Tuesday, November 15, 2022

November 15, 2022

During an electrolysis appointment yesterday afternoon, I was chatting with the gal I was seeing about relationships -- mostly hers, since I had very little to say about the last decade or so. One thing she talked about was an engagement she broke off a couple of years back. I asked her about her ex, and among other things she mentioned that he was an accountant. She then told me that something I said to her while they were still together contributed in a small way to the break up: "It's hard to imagine you with an accountant," or something like that. I laughed, and sheepishly confessed that my attitude towards accountants derived primarily from Monty Python.

Monday, November 14, 2022

November 14, 2022

Two contrasting programs this weekend: Mozart's Marriage of Figaro Friday night at the Benedum, and Tchaikovsky's Pathétique symphony at Heinz Hall yesterday afternoon. I'd seen Figaro before, and will see it again if the opportunity presents itself, cuz LOLing multiple times at an opera is pretty bloody rare. I'd never heard the Tchaikovsky symphony; and while I'm normally not a yuge fan of big gushy Romanticism, I found this work really moving, perhaps because it was impossible not to hear it in the context of the composer's looming death. The passage from the melancholy of the first movement to the the levity of the second, the jubilation of the third, and the bleakness of the fourth, with the dying pulse of the double basses at the very end, suggested a dying man raising himself for one last celebration, then succumbing in the end. Just wow. (NB: The first of the two pix is actually from Figaro. It's dark because I thought to take it just as the lights were dimming at the end of the intermission.
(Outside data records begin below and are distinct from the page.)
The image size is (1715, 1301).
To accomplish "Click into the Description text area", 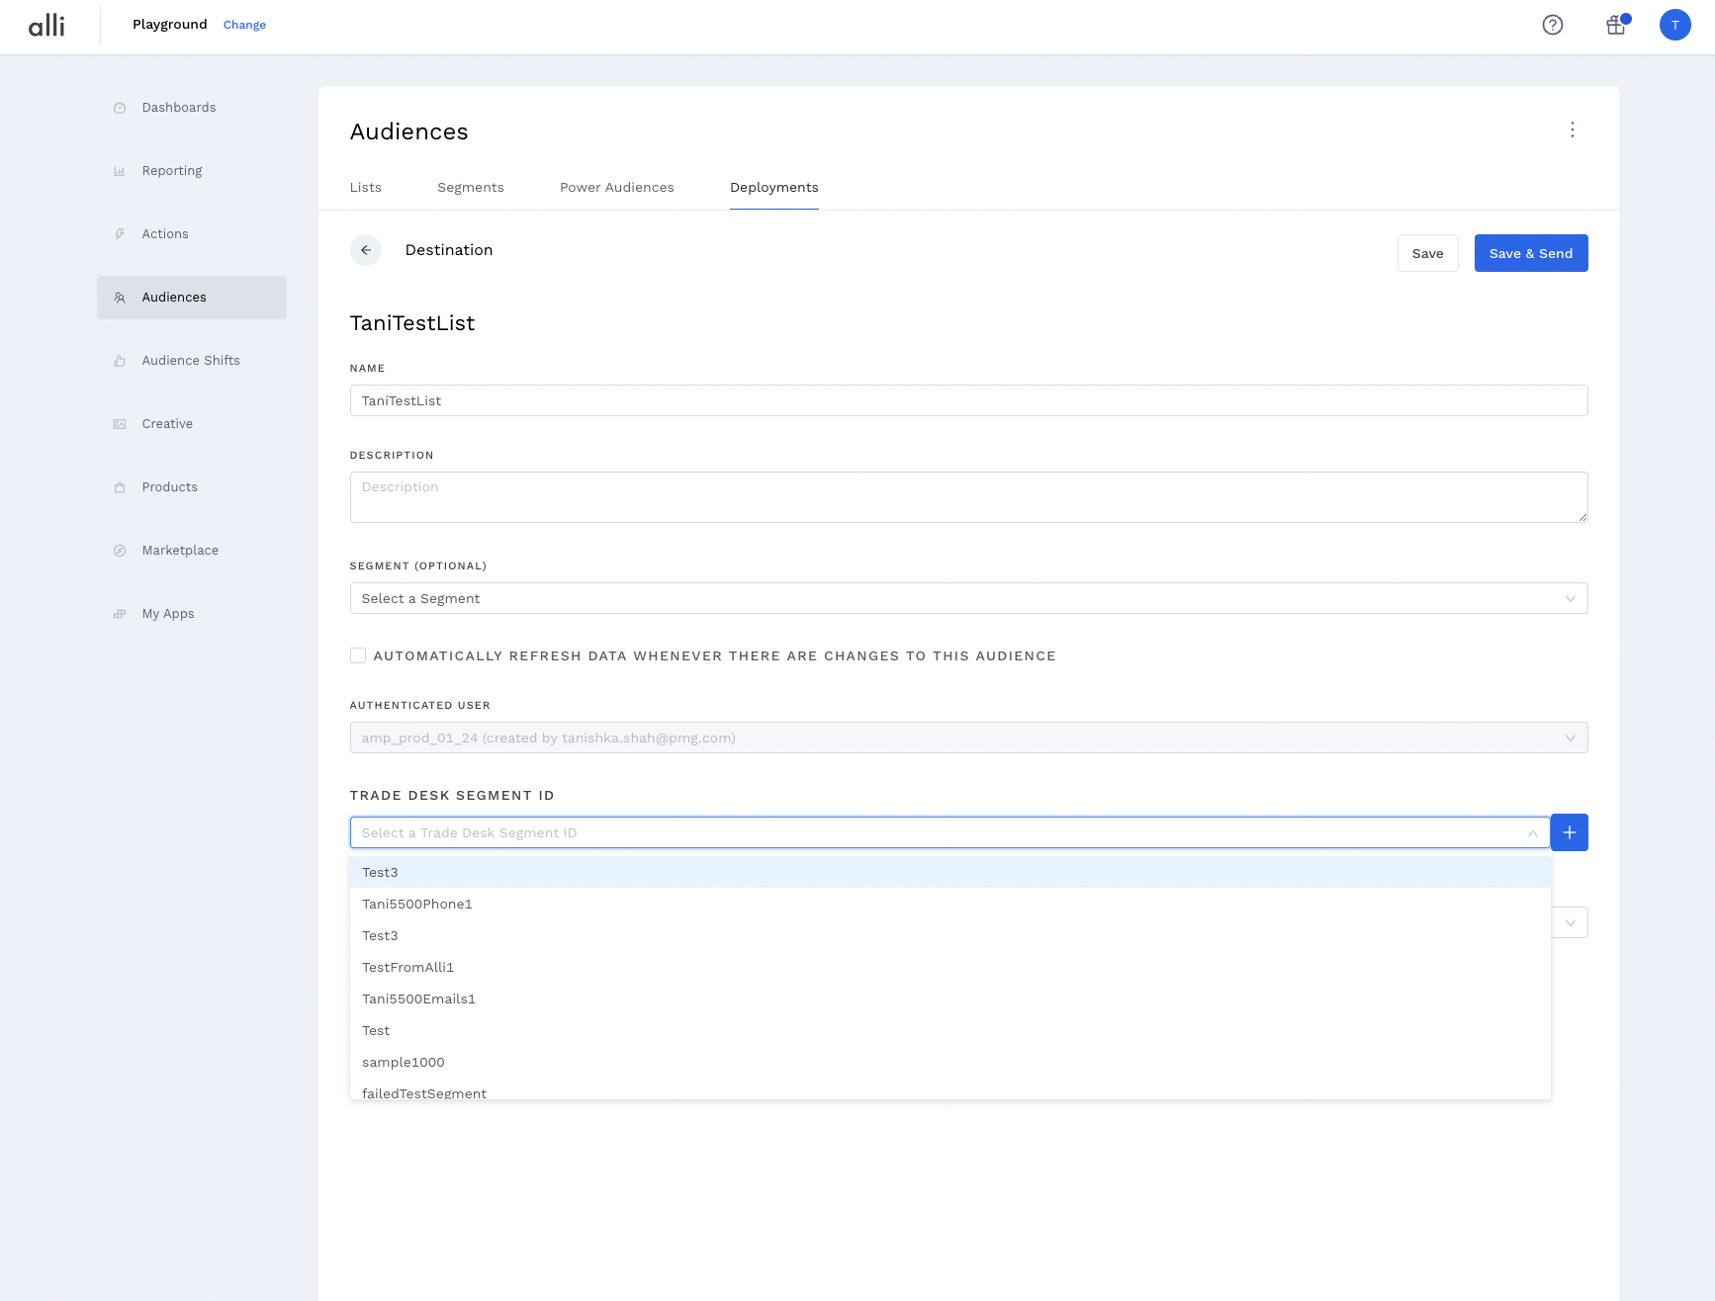I will [967, 496].
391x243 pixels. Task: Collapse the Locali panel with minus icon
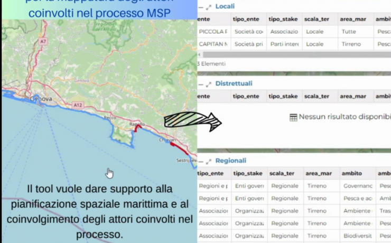201,7
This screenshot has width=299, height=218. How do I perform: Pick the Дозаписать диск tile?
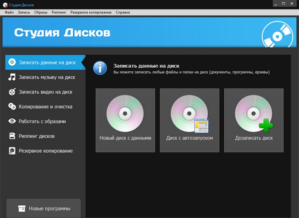[x=254, y=120]

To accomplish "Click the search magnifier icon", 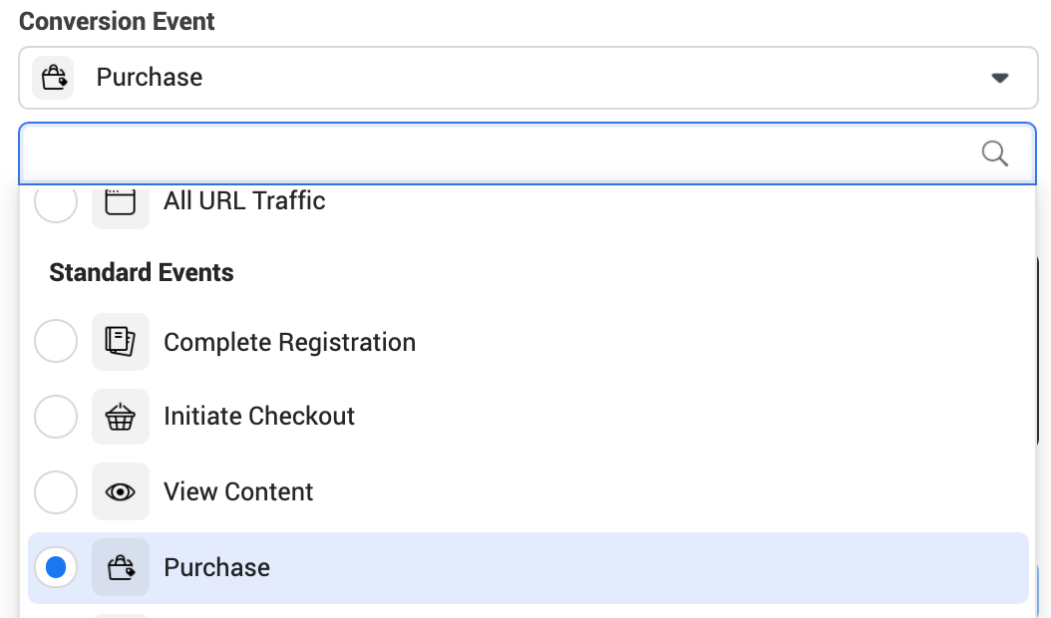I will (x=995, y=154).
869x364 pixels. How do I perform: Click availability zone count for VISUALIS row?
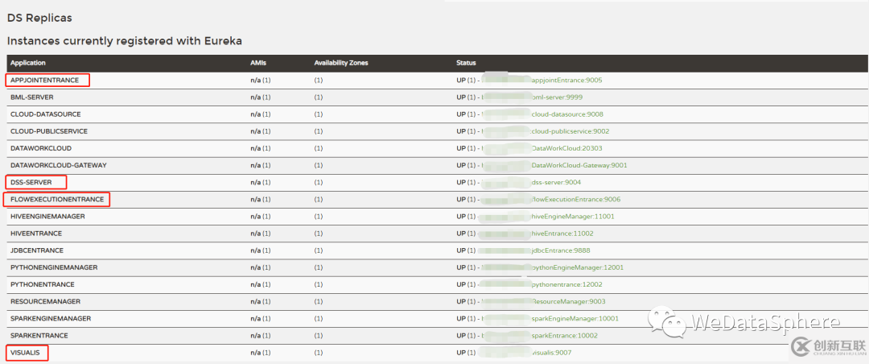pyautogui.click(x=318, y=352)
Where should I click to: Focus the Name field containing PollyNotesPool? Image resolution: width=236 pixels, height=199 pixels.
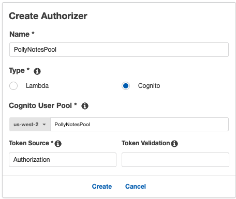[119, 50]
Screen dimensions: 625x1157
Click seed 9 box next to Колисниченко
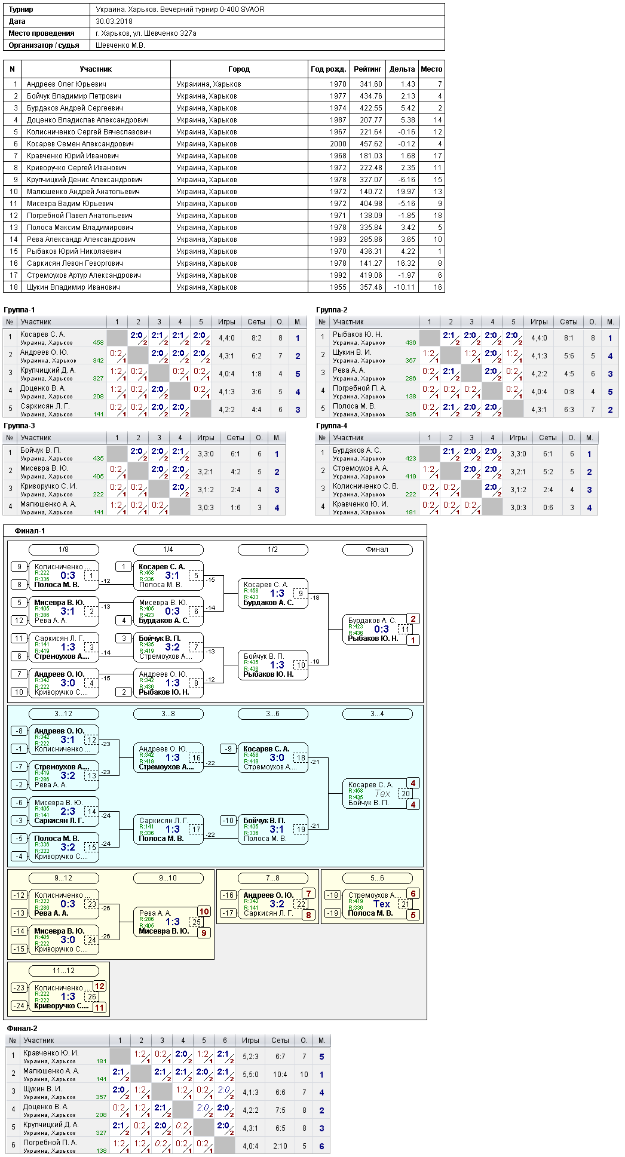point(19,567)
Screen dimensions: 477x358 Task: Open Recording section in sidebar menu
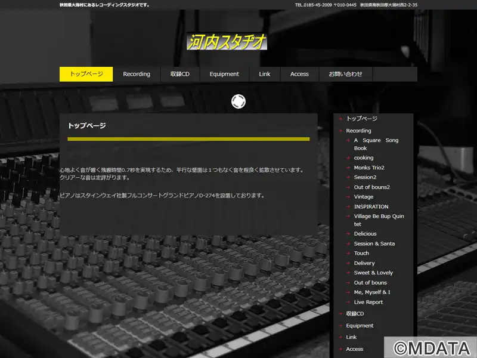pos(358,131)
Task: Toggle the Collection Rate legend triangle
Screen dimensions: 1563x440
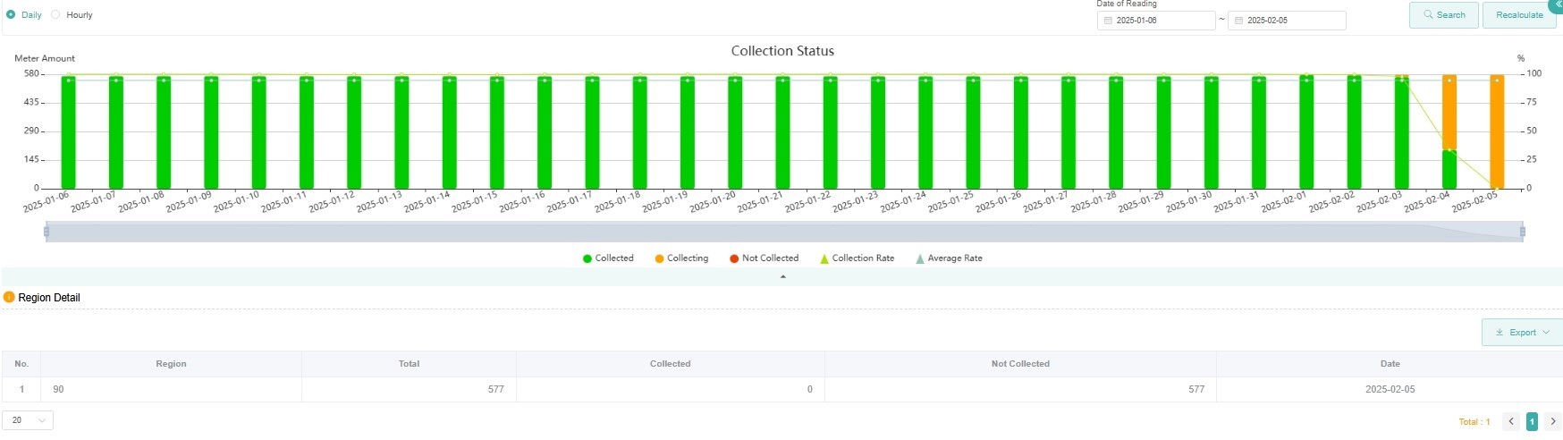Action: click(x=824, y=258)
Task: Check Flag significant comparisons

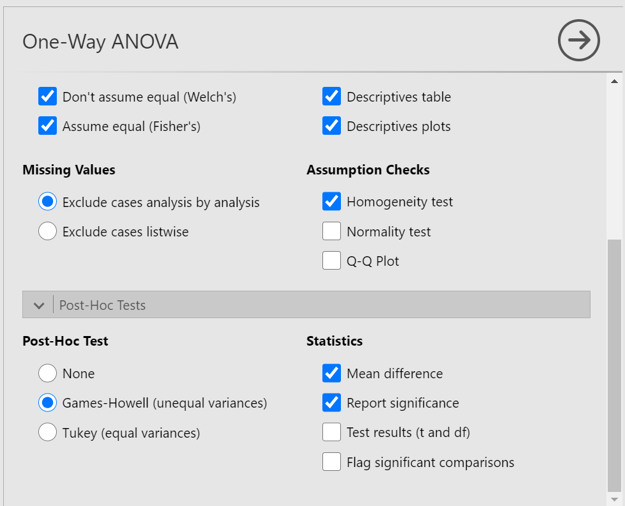Action: click(x=331, y=462)
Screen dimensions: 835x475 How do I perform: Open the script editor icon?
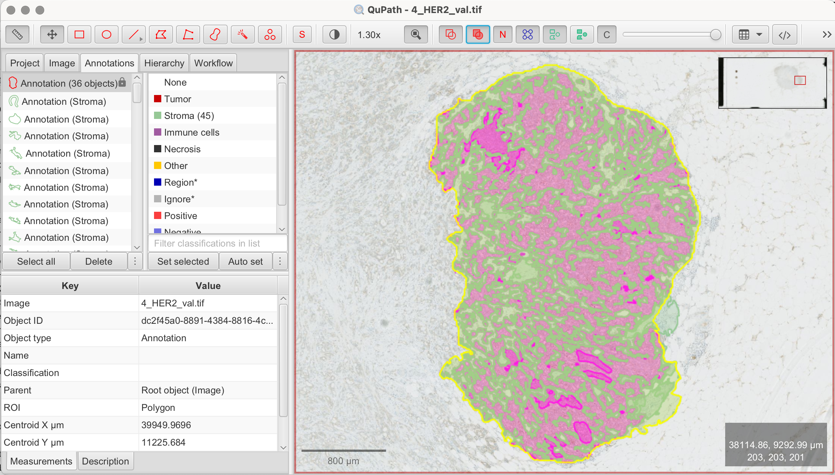point(784,35)

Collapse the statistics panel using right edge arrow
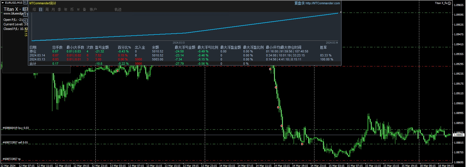(x=340, y=13)
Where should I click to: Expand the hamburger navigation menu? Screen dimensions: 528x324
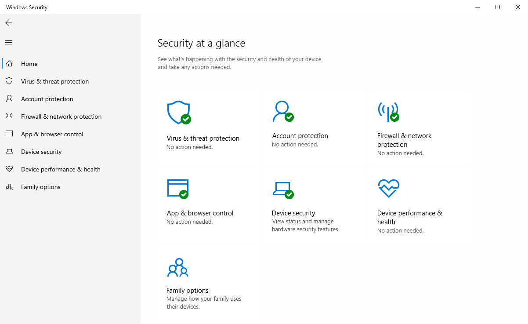[9, 43]
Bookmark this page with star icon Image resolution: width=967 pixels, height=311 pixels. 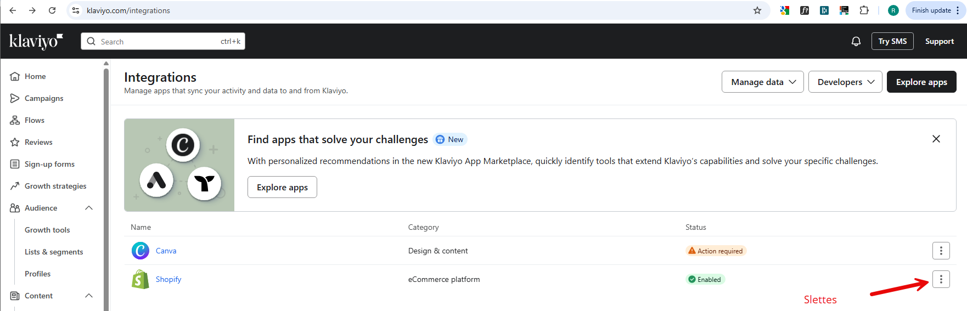pyautogui.click(x=757, y=10)
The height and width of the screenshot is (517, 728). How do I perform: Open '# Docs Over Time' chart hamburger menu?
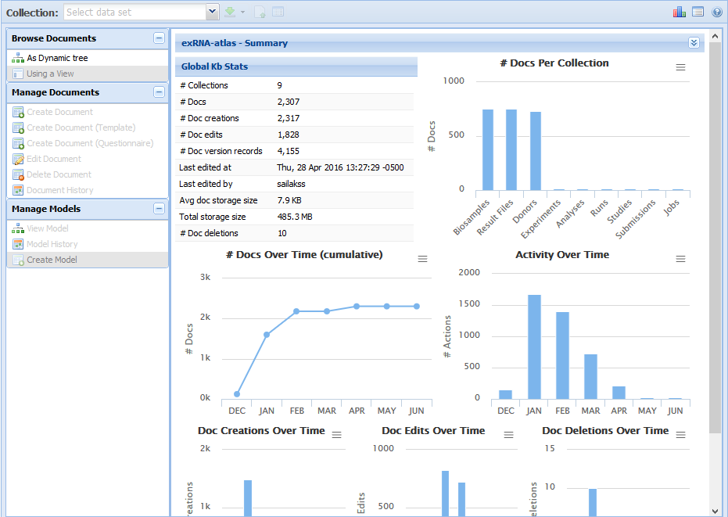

Whoops.)



 

 

 

Saturday, November 12, 2022

November 12, 2022

In the one course I taught at the College of New Jersey (TCNJ), "Africa and the West," I took advantage of a terrific exhibit the college's library was curating that semester on critical cartography to schedule a class visit and have my students do an assignment on maps. (I've forgotten the details of the assignment, but I'm sure it was bloody brilliant.) The contrast between the two maps below is a great example of why thinking critically about cartography is important: they present the same information, but the way each does so skews our interpretation of that information. The first map suggests that the country is overwhelmingly Republican with little oases of Dems. But since people, not land, vote, the second map is a more accurate representation of the national electorate. The first map does, however, underscore why Republicans have structural advantages in the U.S. Senate (since they are the majority party in many low-population states).


 


 

 

Thursday, November 10, 2022

November 10, 2022

So listening to old recordings of the British actor David McCallum reading three stories by H.P. Lovecraft during my recent drives to and from Maine c/w a bad joke I made in a chat a short while ago using the Greek alphabet may or may not have led me to the following insight: the name of Lovecraft's vaguely octopoid god Cthulhu likely has its root in the Greek word "chthonic," which means basically of or relating to the underworld. I'm guessing Lovecraft kept the first part of the word as much for its gaggy sound as for the allusion, and added the two subsequent syllables to suggest gobs of phlegm. Et voilà!